For 90 minutes Saints and Millwall played out a fairly scrappy game of few chances.

In tricky conditions with a pitch that was cutting up, both teams tried to get the ball down and play.

But, understandably, mistakes were too commonplace to make for a flowing game.

After a right battle in the first half, things did perk up a little in the second as both teams showed their intent to try and win the game by opening up and attacking.

However, as the fourth official held up his board to show a minimum of three minutes of stoppage time to be added, many headed for the exits accepting a point apiece and an inevitable goalless draw.

Well, at the end of those three minutes it was a point apiece but the game was not goalless.

The late, late drama that saw Saints think they had won it only to then let two points slip through their fingers was hardly a fitting climax to the game, but a welcome one.

Expectations around St Mary’s are flying high but Saints fans should not be downhearted with a draw at Millwall.

Yes, the manner in which a win – which would not really have been merited – was thrown away was annoying, but it needs to be kept in context.

The trouble is every time Saints win a game they are apparently definitely going to get in the play-off.

Every time they fail to win they are definitely not getting there and we have another season of League One to endure.

It needs to be remembered that the play-offs are still a distant dream.

The club have set their sights on it but for Saints to complete Alan Pardew’s wish and win 14 out of their remaining 21 league games to get there is a tall order.

The margin for error is fine and the Saints ‘project’ should be about a sustained future.

If money is being thrown at it for instant success and to make a quick buck, then supporters will be left much more disappointed in years to come than they are at conceding a late goal at Millwall.

It may happen that way, we don’t honestly know various intentions.

But you would have to urge the fans to have patience and that way hope that others respond likewise.

Millwall are going to be a very hard team to beat at the New Den for anybody – let alone a side with a 75 per cent new defence.

It was a brave gamble by Pardew to field all three of his new defensive signings straightaway, especially when he had the experience of Chris Perry available to him.

But Jose Fonte and Dan Seaborne are big lads and were needed for the aerial battle while Jon Otsemobor is a useful addition at right back.

That part of Pardew’s plan didn’t really fail – they all did as well as could be expected in a sink or swim situation and promised plenty more to come.

It was in midfield that Saints lacked a little.

There has been so much talk of formations over recent weeks but Pardew is right to stick with 4-4-2 for the most part, home and away.
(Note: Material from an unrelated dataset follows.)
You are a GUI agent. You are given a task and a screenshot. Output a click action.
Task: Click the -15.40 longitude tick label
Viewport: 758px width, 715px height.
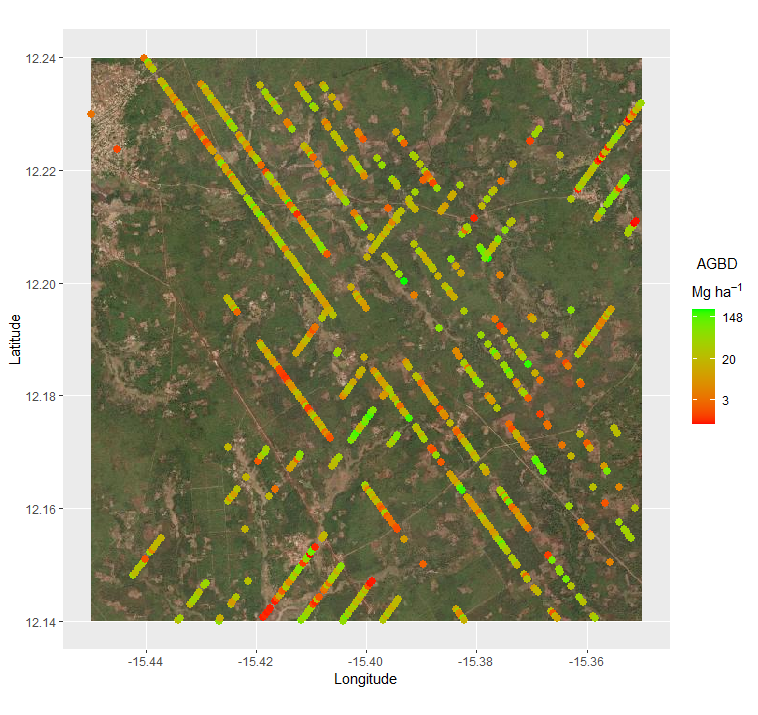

Saints desperately need another striker, of that there is no doubt.

In fact, they have needed a striker much more desperately than they needed two centre backs and a right back, but one will surely come before January is out.

Adam Lallana did a good job against Millwall, proving he has learnt a lot about playing up front alongside the always combative Rickie Lambert.

But with David Connolly still having not totally unexpected niggles to contend on his way back from injury, the striking cupboard is rather bare.

Yes, Pardew has some options in the shape of Michail Antonio and Papa Waigo but, while both have the pace to scare defenders, they tend to better employ it from wide areas.

The sum total of Saints’ first half chances were headers put wide by Dean Hammond, who was later forced off injured, and Seaborne.

In the scrappy first 45, Millwall did come a little closer, Kelvin Davis having to make a fantastic double save on 36 minutes.

The first was low down to his right from a fierce low drive from Alan Dunne. He then quickly picked himself up and managed to block the close range rebound from Lewis Grabban.

The second half was thankfully much more entertaining than the first as both teams got to grips with the conditions and were committed to trying to win.

For all that, though, clear-cut chances were still at a premium which made Grabban’s miss when through one-on-one with Davis three minutes after the restart all the more costly.

Danny Schofield also extended Davis with a 20-yard shot while Millwall felt they should have had a penalty when the same man went down under pressure from Fonte.

Saints were also doing plenty of pressing but it was a series of half chances rather than one you felt they had to score from.

So, when over a minute into three minutes of stoppage time they took the lead, it looked as though they had nicked two extra bonus points.

Lambert was unsurprisingly the scorer, and unsurprisingly via a 30- yard free kick.

The only surprise was that rather than flying in directly it took a massive deflection, changing direction and giving David Forde no chance as it looped past him into the net.

Saints fans thought their team had won it. Maybe a few of the players did too.

Whatever, 25 seconds after the game restarted Liam Trotter was able to glide through the Saints team before opening his body and finishing low across Davis and into the far corner.

Those that chose to stick it out to the death rather than rush for the exits were rewarded.

Saints were probably wishing they could have got away just a little early themselves with an extra couple of points on the board.

But the result was about fair in the end and not a bad one either.